2018年5月

2016/7/20(水)、NHKクローズアップ現代で糖質制限食が特集されました。まずは、糖質制限食が空前のブームとのことでした。

番組出演の群馬大学名誉教授の栄養学者の高橋久仁子さんが 、「ダイエットブームは、たいていせいぜい1~2ヶ月、長くても半年で終わりますが、糖質制限食だけは年単位で続いているのが不気味です。」と述べておられたのがとても印象的でした。

この意見に対する私の回答は、不気味でも何でもなく、糖質制限食はブームではなく真実そのものであるということです。

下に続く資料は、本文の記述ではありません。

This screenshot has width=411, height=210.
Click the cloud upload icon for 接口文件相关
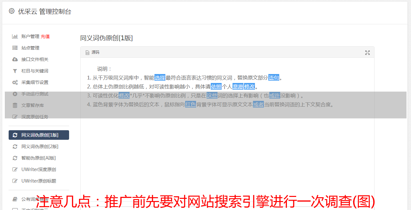(15, 59)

実践すればすぐに効果がわかります。

さらに、糖質制限食は生理学的事実に基づく基礎理論と、ランダム化比較試験(RCT)やコホート研究など信頼度の高い複数のエビデンスにより裏付けられた科学的な食事療法なのです。

糖質制限食の効果については、例えば2015年12月のランセットに掲載された論文で『低脂肪食よりも糖質制限食の方が減量効果は高い。』と報告され、2008年7月のニューイングランドジャーナルに掲載された、「ダイレクト試験」では、脂肪制限食に比較して、減量効果とHbA1c改善効果が証明されています。

これらはいずれもエビデンスレベル1であり、4段階の最高レベルです。さらに、糖質制限食で糖尿病が改善した方々は、2018年4月現在、高雄病院入院患者さんだけでも約1300名以上おられます。

このように糖質制限食の有効性については、確固たるエビデンスが存在しています。ときに、動物実験の結果や一個人の体験談などをもとに糖質制限批判をする人がいますが、これらはいずれもヒトのエビデンスとはなりません。